Giorgio Brunello, Professor at the
University of Padua, answers:
By forcing senior workers to retire later, pension reforms that rise retirement eligibility age increase senior labour supply and employment. A concern often voiced in policy circles is that higher senior employment automatically reduces the number of jobs available to the young. This view has been forcefully opposed by professional economists, who have argued that youth employment could fall or increase depending on how the total number of jobs changes.
Although there is no automatic substitution, in the case of the Fornero reform of 2011 evidence suggests that for any 1,000 senior workers locked into employment by the reform, youth (16–29) and prime-age (30–54) employment declined by 273 and 199 workers (see Bertoni and Brunello, 2021, Does a higher retirement age reduce employment? Economic Policy).

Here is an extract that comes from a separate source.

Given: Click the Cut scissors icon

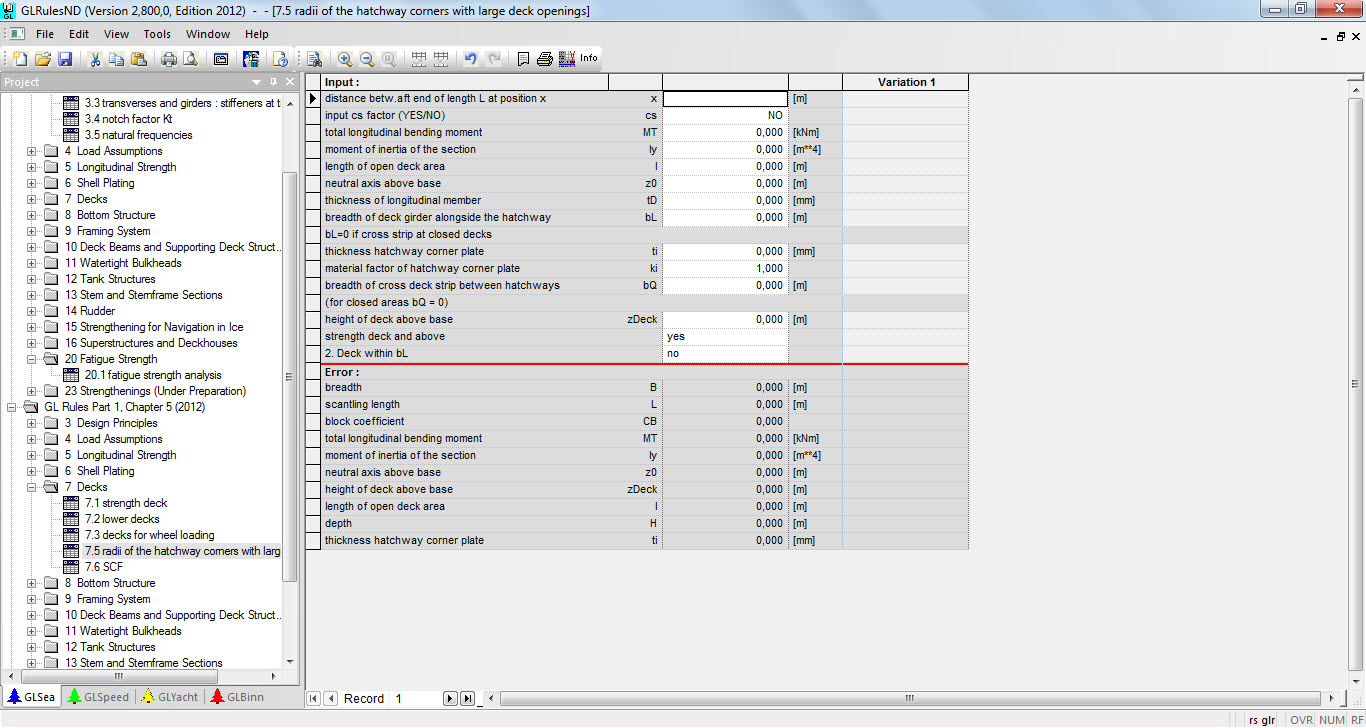Looking at the screenshot, I should point(95,59).
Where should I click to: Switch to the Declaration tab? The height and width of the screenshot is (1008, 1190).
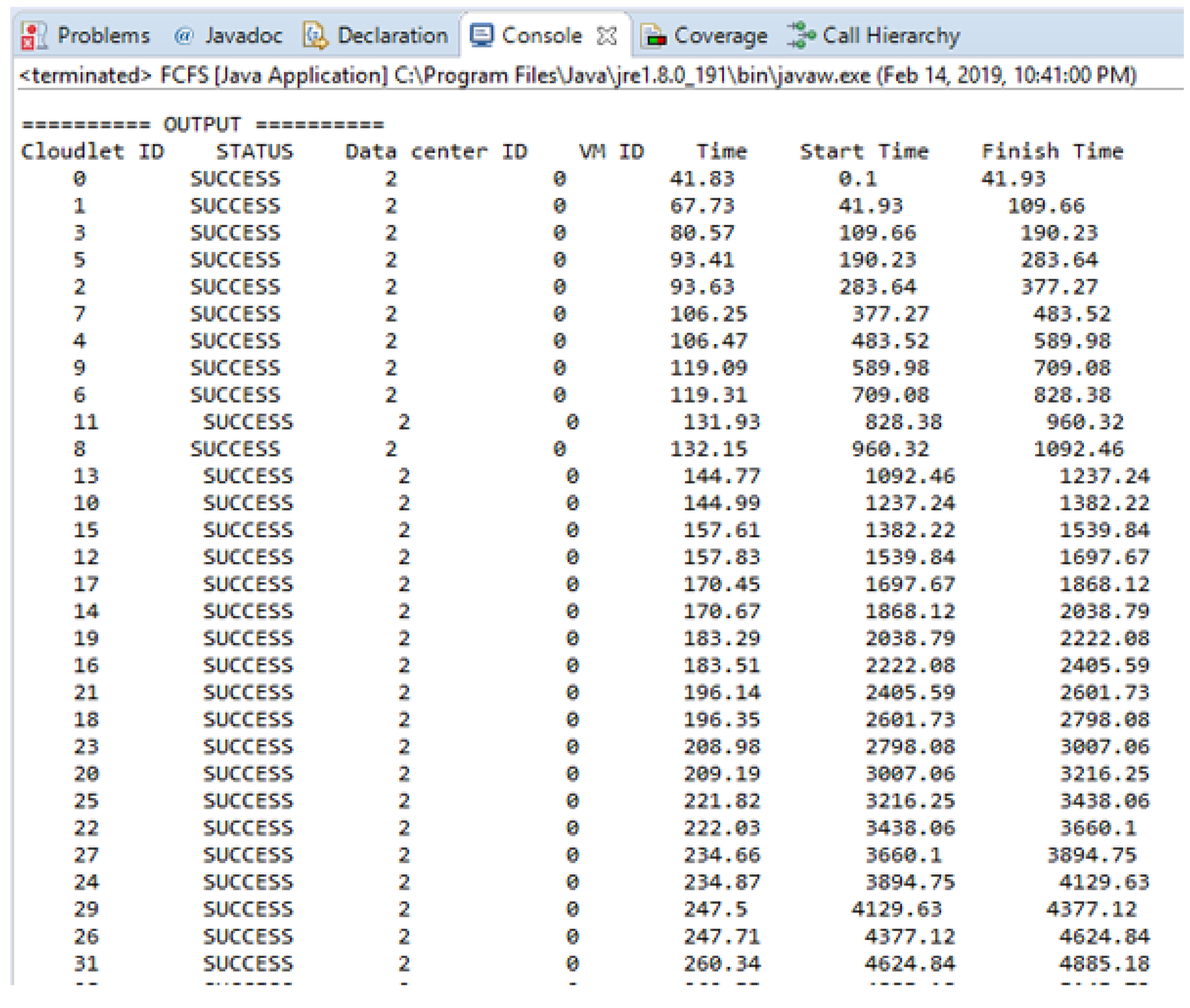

This argument applies also when the retirement age is reduced. In this case, the fallacious expectation is that such reduction automatically increases youth employment. With reference to Italy, a 2018 reform temporarily reduced the minimum retirement age below the level introduced by the Fornero reform in 2011. However, preliminary evidence (see INPS, Rapporto Annuale, 2021) does not find any effect on youth employment in 2019—youth employment certainly did not rise.